System Chief Compliance Officer

Job Duties & Responsibilities

Strategic Compliance Leadership

• Develop and lead an enterprise-wide risk-based compliance strategy that ensures adherence to all relevant laws and regulatory requirements and supports the organization's mission and strategic priorities.
• Continuously enhance a long-term compliance framework aligned with institutional goals and regulatory expectations.
• Provide regular updates to the General Counsel, executive leadership, and Board committees on compliance program operations, compliance matters, trends, organizational risks, investigations, and risk mitigation strategies.
• Promote an organizational culture that fosters ethical decision-making, transparency, and compliance accountability at all levels.
• Provide oversight of Compliance Department employees including regular review of employee performance.
• Serve as an executive leader responsible for the Audit, Compliance and Risk committee to the Board.
   

Regulatory Oversight and Risk Mitigation

• Ensure ongoing compliance with federal and state healthcare laws and regulations, including HIPAA, Medicare and Medicaid requirements, Stark Law, Anti-Kickback Statute, EMTALA, and state-specific requirements.
• Proactively lead the periodic risk assessment processes and annual workplan development to identify, assess and mitigate potential areas of noncompliance or organizational risk before they impact operations or reputation.
• Collaborate with legal, clinical, academic, and operational leaders to develop corrective action plans and monitor their effectiveness.
   

Compliance Operations and Infrastructure
 

• Develop, review, and maintain a comprehensive set of compliance-related policies and procedures including a Code of Conduct that align with current laws, regulations, and organizational operations.
• Lead the system’s response to external audits, regulatory inquiries, and accreditation reviews.
• Maintain an effective and confidential reporting mechanism (hotline or other tools) to allow employees to report concerns anonymously and without fear of retaliation.
• Provide formal reports to the Audit Compliance and Risk Committee on the effectiveness of the compliance program, highrisk issues, and strategic initiatives.
• Lead and oversee internal investigations of potential compliance concerns, ensuring timely resolution, thorough documentation, and appropriate corrective action.

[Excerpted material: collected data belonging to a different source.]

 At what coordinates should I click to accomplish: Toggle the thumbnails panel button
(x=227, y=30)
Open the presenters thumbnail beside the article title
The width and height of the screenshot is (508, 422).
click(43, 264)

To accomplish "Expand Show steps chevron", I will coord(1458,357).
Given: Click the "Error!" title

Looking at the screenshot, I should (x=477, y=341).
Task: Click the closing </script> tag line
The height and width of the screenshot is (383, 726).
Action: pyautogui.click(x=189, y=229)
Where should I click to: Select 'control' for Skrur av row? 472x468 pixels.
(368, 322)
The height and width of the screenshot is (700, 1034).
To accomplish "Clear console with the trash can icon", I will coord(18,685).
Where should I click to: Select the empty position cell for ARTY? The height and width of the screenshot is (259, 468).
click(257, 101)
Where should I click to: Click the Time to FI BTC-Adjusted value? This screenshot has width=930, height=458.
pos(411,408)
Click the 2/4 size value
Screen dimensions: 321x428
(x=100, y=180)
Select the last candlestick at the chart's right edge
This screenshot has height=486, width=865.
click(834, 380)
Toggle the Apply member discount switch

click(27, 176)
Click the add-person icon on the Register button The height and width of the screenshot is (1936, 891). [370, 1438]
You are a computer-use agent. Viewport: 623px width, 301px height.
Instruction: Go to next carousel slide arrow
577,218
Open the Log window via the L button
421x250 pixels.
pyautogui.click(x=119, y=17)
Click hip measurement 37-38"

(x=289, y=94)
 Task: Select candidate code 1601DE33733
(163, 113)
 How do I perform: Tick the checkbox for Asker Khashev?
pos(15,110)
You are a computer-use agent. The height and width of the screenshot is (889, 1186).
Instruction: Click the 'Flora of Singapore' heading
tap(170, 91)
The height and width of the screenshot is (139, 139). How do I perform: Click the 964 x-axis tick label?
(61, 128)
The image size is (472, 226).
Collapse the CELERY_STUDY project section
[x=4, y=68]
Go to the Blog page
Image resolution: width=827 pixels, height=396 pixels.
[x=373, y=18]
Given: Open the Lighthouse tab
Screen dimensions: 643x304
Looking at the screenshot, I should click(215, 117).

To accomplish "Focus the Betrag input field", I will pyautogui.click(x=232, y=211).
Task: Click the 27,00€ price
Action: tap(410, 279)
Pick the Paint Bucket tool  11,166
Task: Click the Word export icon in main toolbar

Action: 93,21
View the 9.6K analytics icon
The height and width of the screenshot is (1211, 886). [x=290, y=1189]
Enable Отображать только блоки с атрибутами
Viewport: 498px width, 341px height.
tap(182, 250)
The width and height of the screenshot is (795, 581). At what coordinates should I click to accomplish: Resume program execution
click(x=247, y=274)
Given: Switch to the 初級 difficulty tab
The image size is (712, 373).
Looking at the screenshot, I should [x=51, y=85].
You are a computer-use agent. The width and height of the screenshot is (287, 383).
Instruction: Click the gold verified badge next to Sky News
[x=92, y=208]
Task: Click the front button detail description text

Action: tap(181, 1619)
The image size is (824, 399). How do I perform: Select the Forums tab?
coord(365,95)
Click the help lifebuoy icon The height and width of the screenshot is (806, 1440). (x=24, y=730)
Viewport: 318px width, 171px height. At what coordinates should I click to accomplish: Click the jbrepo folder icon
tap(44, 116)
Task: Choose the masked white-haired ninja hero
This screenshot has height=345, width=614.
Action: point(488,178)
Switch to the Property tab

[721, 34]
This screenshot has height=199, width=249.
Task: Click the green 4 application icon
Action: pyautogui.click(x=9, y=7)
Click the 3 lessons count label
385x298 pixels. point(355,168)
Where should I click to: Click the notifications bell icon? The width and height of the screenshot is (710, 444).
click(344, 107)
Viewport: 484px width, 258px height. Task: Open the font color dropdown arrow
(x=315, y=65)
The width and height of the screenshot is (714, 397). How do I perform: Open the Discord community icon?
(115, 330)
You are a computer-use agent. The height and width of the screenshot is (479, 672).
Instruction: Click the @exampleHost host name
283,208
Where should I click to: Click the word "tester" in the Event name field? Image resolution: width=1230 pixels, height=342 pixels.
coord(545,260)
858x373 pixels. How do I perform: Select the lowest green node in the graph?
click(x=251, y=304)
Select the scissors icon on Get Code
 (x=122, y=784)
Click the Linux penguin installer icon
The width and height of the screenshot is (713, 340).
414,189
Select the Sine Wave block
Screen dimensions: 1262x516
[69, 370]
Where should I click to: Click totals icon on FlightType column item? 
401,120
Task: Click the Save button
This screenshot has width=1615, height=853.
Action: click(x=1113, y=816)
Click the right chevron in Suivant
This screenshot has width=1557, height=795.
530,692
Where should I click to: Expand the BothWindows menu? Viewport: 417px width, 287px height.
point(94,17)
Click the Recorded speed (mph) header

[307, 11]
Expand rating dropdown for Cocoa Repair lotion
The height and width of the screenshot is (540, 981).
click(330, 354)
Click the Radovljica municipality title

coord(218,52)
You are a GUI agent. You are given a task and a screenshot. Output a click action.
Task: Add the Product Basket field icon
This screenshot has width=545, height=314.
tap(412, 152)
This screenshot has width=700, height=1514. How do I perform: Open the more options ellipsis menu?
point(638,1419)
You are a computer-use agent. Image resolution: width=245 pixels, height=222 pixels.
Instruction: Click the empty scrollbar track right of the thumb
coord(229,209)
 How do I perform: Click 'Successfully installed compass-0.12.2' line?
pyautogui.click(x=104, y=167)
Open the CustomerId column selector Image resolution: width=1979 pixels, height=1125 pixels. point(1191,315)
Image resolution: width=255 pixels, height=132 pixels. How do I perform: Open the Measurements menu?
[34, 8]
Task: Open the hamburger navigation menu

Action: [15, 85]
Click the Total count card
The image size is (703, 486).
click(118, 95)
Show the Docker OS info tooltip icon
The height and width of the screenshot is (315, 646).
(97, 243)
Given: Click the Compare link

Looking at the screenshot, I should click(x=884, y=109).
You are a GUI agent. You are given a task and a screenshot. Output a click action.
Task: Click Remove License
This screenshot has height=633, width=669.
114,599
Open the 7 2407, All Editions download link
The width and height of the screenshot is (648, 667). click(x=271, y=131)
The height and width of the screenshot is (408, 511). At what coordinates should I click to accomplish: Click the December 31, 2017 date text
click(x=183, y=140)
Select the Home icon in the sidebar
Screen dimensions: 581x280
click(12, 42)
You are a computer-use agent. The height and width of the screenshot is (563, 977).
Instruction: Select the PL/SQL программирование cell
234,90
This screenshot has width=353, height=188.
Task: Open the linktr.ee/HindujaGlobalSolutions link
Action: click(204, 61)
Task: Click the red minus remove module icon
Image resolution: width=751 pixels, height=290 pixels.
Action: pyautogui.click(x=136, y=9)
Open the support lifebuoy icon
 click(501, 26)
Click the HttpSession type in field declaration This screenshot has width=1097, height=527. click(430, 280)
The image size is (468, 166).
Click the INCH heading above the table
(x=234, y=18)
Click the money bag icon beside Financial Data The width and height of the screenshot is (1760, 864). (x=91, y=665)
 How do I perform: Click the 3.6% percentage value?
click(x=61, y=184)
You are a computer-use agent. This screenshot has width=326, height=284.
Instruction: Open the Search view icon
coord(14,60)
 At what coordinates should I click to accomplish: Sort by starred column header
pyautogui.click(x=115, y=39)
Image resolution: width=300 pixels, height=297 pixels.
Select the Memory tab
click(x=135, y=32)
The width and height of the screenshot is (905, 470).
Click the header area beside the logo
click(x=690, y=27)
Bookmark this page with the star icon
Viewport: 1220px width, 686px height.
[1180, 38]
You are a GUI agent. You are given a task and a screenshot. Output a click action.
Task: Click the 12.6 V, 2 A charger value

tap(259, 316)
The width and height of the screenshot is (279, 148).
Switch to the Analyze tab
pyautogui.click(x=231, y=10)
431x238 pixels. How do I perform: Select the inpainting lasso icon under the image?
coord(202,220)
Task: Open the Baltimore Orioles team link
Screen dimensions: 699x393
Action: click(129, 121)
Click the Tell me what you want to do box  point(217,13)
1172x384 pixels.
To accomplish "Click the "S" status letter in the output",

This includes coordination with Legal as necessary.
• Evaluate the effectiveness of the compliance program periodically, incorporating metrics, audit results, and feedback to guide improvements.
   

Audit Operations and Infrastructure

• Provide overall direction and leadership to ensure that all aspects of the internal audit function operate at top efficiency and achieve the objectives of the Audit, Compliance and Risk Subcommittee of the Board of Trustee’s, the Audit and Compliance Steering Group, and senior leaders.
• Collaborate with the Director of Audit Services to identify improvement and innovation to current audit practices, methodology and processes. Guide the team on audit framework, engagement planning and execution, and issue identification and reporting.
• Collaborate with internal audit to conduct risk-based audits, including billing and coding audits, monitor internal controls, ensure timely remediation of audit findings, and reduce compliance risks.
• Oversee the development of compliance auditing processes and reporting systems and participate in the development and delivery of skills training to continuously enhance the capability of the Audit Services team.
• Assess and leverage internal and external audit results to continuously enhance processes and strengthen organizational compliance infrastructure.
• Oversee internal audit planning and activities related to compliance and regulatory risk.
   

Privacy and Information Protection

• Oversee the organization's privacy program to ensure compliance with HIPAA and other data protection laws.
• Collaborate with the Chief Information Officer to safeguard protected health information and ensure appropriate breach response protocols.
• Perform privacy risk assessments and related compliance monitoring initiatives.
• Oversee, direct, and deliver privacy training to all employees.
• Create and monitor Business Associate Agreements to ensure that all Business Associates are maintaining privacy requirements and responsibilities.
   

Education and Engagement

• Oversee the development of risk-based education and training programs and communication strategies that enhance awareness of compliance requirements, ethical standards, and individual responsibilities. This includes the development of an annual training plan that includes annual and risk-based training.
• Partner with Human Resources, medical school leaders, and department chairs to reinforce compliance across clinical, research, and administrative domains.
   

Collaboration and Integration

• Work closely and collaborate with the Executive Leadership Team, Quality, Risk, Internal Audit, Legal, Human Resources, Research Compliance, Medical Staff Affairs, Medical Staff Leadership and Baylor College of Medicine to ensure a coordinated and integrated approach to compliance and institutional integrity.
• Serve as liaison to government agencies, industry organizations, and peer institutions on compliance-related matters.